Item coordinate data:
+---+
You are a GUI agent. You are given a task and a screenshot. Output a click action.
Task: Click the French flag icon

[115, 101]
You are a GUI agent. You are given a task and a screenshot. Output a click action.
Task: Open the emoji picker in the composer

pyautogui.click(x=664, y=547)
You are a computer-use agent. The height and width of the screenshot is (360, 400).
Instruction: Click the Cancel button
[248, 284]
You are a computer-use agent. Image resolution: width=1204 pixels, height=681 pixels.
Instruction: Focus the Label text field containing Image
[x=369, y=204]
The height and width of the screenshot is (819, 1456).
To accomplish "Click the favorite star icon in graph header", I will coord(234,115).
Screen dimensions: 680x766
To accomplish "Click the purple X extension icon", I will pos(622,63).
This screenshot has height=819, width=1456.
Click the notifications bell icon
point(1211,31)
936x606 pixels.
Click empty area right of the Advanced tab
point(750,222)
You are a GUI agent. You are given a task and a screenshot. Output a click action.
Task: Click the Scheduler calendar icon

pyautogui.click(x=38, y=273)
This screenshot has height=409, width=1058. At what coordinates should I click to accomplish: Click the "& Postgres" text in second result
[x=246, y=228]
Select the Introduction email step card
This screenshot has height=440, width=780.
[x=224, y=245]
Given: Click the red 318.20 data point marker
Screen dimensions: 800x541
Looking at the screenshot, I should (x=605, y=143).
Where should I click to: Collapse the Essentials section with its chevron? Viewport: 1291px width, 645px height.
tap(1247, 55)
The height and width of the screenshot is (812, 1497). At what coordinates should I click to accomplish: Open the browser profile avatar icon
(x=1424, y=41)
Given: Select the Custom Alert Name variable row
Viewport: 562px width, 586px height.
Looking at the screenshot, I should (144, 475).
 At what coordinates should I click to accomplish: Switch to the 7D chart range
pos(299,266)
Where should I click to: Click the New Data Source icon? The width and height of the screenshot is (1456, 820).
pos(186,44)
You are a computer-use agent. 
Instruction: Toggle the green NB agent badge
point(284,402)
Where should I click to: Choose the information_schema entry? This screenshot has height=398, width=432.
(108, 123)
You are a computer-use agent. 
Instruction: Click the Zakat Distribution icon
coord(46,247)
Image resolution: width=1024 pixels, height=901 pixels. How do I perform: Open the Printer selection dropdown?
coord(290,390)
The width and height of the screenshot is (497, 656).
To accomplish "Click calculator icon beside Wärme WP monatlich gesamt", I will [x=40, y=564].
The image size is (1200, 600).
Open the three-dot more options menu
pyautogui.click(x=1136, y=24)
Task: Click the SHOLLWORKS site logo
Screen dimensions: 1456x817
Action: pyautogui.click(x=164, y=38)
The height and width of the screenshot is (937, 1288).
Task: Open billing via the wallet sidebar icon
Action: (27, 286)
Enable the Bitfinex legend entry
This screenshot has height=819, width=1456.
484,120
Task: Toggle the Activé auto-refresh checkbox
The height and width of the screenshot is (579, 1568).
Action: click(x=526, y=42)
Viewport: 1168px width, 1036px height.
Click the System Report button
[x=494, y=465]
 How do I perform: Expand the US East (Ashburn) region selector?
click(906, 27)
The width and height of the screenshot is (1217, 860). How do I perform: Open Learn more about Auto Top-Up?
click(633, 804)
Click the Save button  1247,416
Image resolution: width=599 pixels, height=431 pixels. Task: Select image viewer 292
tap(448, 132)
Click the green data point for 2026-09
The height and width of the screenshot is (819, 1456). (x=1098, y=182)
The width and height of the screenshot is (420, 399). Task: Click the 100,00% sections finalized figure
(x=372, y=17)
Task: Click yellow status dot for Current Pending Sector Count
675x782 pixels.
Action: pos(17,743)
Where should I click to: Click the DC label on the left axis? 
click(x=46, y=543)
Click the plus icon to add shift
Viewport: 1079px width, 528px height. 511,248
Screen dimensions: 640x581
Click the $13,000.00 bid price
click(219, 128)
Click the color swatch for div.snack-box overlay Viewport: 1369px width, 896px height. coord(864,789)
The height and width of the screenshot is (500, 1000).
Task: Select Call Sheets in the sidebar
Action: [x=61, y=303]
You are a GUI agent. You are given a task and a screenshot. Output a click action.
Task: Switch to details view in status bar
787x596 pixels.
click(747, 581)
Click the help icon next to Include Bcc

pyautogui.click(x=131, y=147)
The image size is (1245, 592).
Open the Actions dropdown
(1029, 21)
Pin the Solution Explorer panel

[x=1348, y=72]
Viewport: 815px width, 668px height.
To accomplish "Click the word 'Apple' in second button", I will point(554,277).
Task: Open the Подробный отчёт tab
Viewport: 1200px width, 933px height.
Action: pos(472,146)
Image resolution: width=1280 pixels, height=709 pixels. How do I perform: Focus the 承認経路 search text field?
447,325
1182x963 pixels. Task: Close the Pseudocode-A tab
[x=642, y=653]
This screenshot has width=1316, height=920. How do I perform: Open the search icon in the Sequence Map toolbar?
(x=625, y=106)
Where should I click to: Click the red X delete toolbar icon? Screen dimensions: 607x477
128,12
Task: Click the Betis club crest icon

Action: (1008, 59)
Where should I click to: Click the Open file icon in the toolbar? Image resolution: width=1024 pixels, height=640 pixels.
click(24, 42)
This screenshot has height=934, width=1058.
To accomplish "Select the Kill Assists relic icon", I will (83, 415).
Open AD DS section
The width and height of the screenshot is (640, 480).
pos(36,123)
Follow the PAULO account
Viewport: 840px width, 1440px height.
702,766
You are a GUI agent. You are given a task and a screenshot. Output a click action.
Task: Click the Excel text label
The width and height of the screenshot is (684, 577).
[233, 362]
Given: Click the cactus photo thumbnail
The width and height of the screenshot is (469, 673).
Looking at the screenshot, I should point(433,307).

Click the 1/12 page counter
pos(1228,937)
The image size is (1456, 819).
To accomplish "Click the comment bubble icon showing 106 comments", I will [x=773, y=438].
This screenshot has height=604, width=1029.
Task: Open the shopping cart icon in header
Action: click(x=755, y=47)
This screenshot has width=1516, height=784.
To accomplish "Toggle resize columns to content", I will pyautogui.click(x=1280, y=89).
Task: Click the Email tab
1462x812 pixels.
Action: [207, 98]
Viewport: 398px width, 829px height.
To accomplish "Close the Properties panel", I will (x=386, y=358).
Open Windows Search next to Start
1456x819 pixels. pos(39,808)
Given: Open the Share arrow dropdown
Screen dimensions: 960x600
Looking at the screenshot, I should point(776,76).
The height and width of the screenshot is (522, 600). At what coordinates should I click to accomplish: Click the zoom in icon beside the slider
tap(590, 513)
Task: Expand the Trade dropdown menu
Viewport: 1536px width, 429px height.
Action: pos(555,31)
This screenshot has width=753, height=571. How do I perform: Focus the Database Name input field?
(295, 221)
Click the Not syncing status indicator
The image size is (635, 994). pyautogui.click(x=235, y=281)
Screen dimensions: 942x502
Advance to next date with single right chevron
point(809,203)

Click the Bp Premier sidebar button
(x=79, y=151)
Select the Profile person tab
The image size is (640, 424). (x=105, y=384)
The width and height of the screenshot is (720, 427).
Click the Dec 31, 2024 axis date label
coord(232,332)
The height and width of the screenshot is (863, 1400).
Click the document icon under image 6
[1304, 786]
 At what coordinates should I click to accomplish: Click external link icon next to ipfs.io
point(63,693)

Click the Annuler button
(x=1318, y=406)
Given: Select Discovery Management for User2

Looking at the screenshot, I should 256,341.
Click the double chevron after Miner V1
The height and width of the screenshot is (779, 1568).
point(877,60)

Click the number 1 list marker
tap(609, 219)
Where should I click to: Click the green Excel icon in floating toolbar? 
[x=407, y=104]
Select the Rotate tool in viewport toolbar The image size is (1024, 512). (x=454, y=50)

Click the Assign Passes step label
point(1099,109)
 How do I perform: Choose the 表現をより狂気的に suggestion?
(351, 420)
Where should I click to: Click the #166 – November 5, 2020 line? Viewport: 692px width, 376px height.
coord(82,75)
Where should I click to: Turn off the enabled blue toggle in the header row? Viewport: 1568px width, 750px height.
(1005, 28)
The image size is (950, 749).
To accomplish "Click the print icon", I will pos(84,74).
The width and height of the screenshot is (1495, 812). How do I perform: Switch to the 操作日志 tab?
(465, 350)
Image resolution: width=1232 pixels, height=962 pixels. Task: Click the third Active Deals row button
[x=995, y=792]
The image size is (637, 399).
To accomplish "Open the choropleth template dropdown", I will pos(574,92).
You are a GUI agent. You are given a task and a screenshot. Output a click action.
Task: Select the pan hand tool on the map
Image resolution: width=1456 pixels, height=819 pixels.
+---+
The exercise:
Rescale everything from the line containing "The height and width of the screenshot is (522, 600)." down to the line containing "Action: pos(555,31)" and write those lines out again, requests included. Multiply each coordinate in the answers by 1.3 and round to whole numbers, with halves rounded up, and leave every number in the requests unchanged.

Response:
The height and width of the screenshot is (522, 600). At what coordinates should I click to accomplish: Click the zoom in icon beside the slider
tap(767, 667)
Task: Expand the Trade dropdown menu
Viewport: 1536px width, 429px height.
Action: pos(722,40)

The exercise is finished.